# Motor Disconnect Location



## jar546 (Jan 5, 2016)

Is this an acceptable location for a motor disconnect?  There is about 16" between the disconnect and the conveyor next to it.


----------



## steveray (Jan 5, 2016)

It might be if it is just a "switch"...Does it require service?


----------



## BSSTG (Jan 5, 2016)

Looks like you have to reach over the conveyor. If that's the case no.Will not meet clearance requirements. On top of that, you just can't get to it safely it would appear.

BSSTG


----------



## north star (Jan 5, 2016)

*@ = @*

Which NEC Articles are applicable ?,  or other codes ?

*@ = @*


----------



## ICE (Jan 5, 2016)

steveray is correct about the no working space required for a switch and I know that you will disagree.

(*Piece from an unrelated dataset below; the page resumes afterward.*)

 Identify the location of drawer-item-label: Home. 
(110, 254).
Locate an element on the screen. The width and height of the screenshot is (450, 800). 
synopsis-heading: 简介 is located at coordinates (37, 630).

Where's the motor and can you see the disconnect from the motor?


----------



## Msradell (Jan 5, 2016)

With that located in that position it certainly would be a real pain to put a lock on the switch for LO/TO it even worse try to remove it!


----------



## north star (Jan 6, 2016)

*# ~ #*

The term "Readily Accessible" comes to mind [ *RE:* Article 100, Definitions  ],
as it applies to Article 430.102.

I vote "non compliant", because no one should have to climb over anything
to access this disconnect.

*# ~ #*


----------



## Filthy McNasty (Feb 1, 2017)

The disconnect clearly doesn't have the required working clearances mandated in 110.26, and it's not a "switch."

*VIOLATION*


----------



## @david (Feb 8, 2017)

No apparent violation from picture - provided the working clearances in FRONT of the equipment comply  to the applicable condition 1 -2-3 of table 110.26(A) (1) for the voltage to ground at the terminals and the notes to the table.


----------



## Filthy McNasty (Feb 8, 2017)

To me, it didn't look like it was in front.  It looks like it is recessed somehow, under the equipment.


----------